● Problem
Output the exact lines that start at the one containing "The width and" and continue to the last line of the entries below; do not output pictures.

*** Records ***

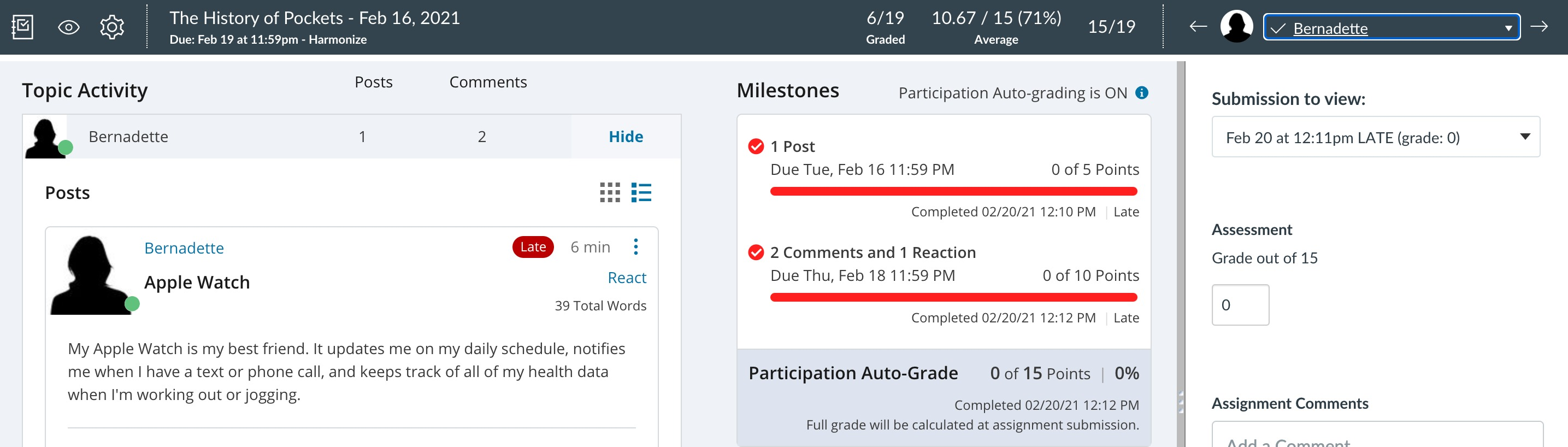Image resolution: width=1568 pixels, height=447 pixels.
Task: Toggle the eye visibility icon in header
Action: tap(68, 27)
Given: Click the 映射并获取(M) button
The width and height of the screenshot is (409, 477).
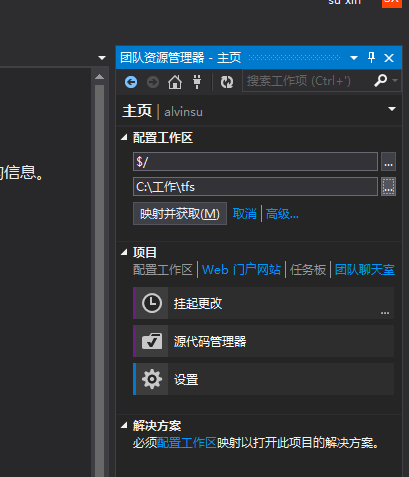Looking at the screenshot, I should [180, 213].
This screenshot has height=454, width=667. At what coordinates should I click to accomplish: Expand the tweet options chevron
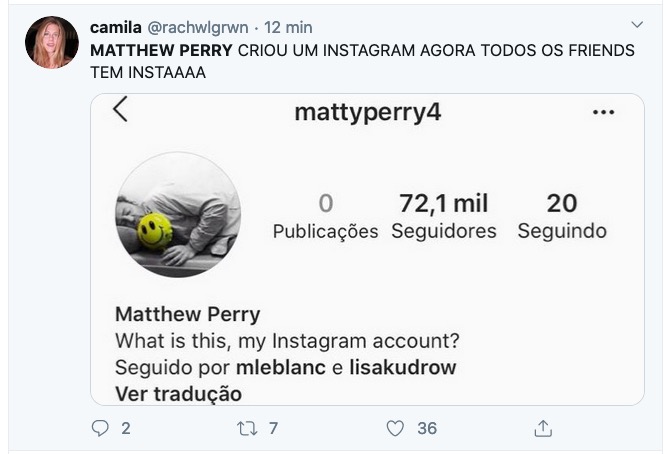coord(638,24)
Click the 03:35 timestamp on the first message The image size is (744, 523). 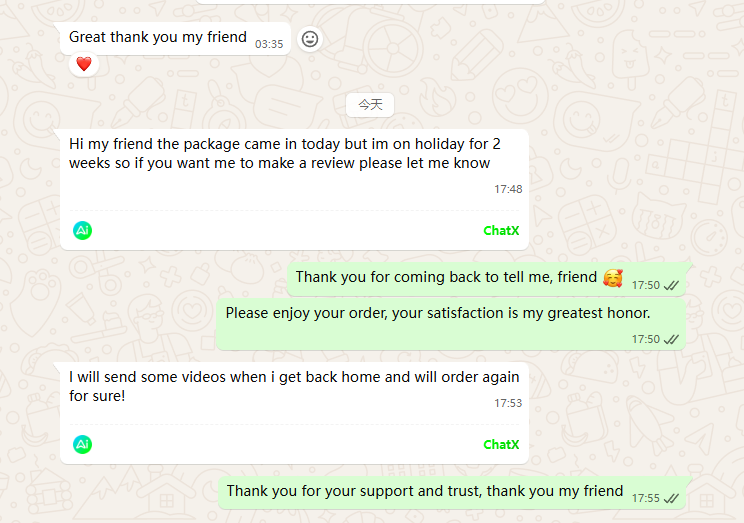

***

● Response to this exercise
The width and height of the screenshot is (409, 477).
Looking at the screenshot, I should [180, 213].
This screenshot has height=454, width=667. At what coordinates should I click to accomplish: Expand the tweet options chevron
coord(638,24)
Click the 03:35 timestamp on the first message The image size is (744, 523). 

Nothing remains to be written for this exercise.